- _Aim_: Please update everything from the line containing "無料会員登録 (443, 31)" down to the line containing "Subscribe to the SNSF Newsletter (121, 1228)", replacing "Subscribe to" with "Sign up for" and leaving all else unchanged.

- _Material to process_:

★ ★ ★ ★ ★

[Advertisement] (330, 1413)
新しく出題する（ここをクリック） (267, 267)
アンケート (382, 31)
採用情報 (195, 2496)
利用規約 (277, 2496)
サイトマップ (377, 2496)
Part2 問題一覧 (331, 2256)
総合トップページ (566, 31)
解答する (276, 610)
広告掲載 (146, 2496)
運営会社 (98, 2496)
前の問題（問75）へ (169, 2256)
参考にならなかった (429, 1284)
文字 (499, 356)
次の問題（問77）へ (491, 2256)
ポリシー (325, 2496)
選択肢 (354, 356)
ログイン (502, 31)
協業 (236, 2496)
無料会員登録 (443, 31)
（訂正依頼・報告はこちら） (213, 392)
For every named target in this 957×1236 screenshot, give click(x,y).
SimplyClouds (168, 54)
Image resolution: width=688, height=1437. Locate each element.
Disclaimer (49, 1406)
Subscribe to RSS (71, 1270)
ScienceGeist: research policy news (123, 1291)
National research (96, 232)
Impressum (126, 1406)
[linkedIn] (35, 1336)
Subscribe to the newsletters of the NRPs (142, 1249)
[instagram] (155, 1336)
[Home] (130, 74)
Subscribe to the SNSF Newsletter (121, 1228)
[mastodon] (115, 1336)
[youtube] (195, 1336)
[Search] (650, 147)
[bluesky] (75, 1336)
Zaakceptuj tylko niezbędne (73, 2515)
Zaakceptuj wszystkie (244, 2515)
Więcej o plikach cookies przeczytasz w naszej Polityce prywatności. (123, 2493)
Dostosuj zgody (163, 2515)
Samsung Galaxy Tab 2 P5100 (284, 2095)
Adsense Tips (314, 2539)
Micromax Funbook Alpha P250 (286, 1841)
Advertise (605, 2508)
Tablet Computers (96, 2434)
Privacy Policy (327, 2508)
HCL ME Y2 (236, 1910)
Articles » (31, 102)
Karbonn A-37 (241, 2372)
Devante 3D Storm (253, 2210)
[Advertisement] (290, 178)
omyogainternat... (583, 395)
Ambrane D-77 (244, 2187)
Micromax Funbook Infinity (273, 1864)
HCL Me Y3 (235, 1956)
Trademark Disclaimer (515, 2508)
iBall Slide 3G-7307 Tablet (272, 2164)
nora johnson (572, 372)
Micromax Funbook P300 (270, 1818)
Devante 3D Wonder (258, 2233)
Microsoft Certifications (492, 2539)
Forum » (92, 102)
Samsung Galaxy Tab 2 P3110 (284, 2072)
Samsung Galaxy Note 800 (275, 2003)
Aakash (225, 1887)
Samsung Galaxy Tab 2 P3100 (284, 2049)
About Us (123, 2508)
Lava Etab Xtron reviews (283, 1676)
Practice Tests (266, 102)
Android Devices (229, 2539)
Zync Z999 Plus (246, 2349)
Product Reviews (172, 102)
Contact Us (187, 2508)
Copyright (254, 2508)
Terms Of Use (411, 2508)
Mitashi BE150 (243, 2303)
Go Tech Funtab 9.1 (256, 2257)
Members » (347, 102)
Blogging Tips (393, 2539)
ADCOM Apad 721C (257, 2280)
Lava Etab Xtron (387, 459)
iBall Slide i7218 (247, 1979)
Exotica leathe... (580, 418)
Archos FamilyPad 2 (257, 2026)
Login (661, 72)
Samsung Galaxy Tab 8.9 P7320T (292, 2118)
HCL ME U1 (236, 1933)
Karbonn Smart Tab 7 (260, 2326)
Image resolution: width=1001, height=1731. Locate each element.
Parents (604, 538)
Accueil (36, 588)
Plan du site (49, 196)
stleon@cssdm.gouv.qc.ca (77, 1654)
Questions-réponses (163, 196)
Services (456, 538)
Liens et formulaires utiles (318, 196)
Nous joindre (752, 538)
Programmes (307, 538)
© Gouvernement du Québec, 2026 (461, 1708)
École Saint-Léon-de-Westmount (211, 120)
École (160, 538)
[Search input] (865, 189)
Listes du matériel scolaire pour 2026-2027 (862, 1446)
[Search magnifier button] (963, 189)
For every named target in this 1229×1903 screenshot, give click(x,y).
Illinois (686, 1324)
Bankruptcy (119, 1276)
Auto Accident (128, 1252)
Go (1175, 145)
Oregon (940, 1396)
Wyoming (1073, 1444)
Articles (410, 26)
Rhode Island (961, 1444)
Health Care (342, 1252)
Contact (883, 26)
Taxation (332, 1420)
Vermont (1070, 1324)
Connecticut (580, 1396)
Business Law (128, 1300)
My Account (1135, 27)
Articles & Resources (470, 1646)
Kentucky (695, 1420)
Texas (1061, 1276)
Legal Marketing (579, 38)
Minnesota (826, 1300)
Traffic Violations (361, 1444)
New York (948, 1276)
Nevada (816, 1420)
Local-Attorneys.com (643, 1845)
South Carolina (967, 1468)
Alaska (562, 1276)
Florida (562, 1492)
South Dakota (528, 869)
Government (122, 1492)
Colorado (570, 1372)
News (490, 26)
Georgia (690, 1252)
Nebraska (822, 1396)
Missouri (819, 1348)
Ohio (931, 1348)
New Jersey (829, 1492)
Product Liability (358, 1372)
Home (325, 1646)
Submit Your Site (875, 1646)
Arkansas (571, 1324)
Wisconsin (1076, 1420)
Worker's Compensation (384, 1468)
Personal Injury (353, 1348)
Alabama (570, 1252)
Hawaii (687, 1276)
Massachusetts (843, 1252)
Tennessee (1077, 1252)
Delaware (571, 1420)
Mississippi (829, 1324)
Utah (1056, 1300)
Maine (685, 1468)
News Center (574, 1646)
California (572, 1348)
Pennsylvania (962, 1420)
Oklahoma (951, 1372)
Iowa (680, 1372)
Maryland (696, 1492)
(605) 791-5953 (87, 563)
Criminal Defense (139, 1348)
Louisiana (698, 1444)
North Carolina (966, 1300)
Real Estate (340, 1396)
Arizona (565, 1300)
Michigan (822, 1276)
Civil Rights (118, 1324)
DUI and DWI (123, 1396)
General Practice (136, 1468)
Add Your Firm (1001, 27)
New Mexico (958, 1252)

★ ★ ★ ★ ★

- _Problem solution_:
無料会員登録 (443, 31)
（訂正依頼・報告はこちら） (213, 392)
For every named target in this 957×1236 screenshot, give click(x,y).
SimplyClouds (168, 54)
Image resolution: width=688, height=1437. Locate each element.
Disclaimer (49, 1406)
Sign up for RSS (71, 1270)
ScienceGeist: research policy news (123, 1291)
National research (96, 232)
Impressum (126, 1406)
[linkedIn] (35, 1336)
Sign up for the newsletters of the NRPs (142, 1249)
[instagram] (155, 1336)
[Home] (130, 74)
Sign up for the SNSF Newsletter (121, 1228)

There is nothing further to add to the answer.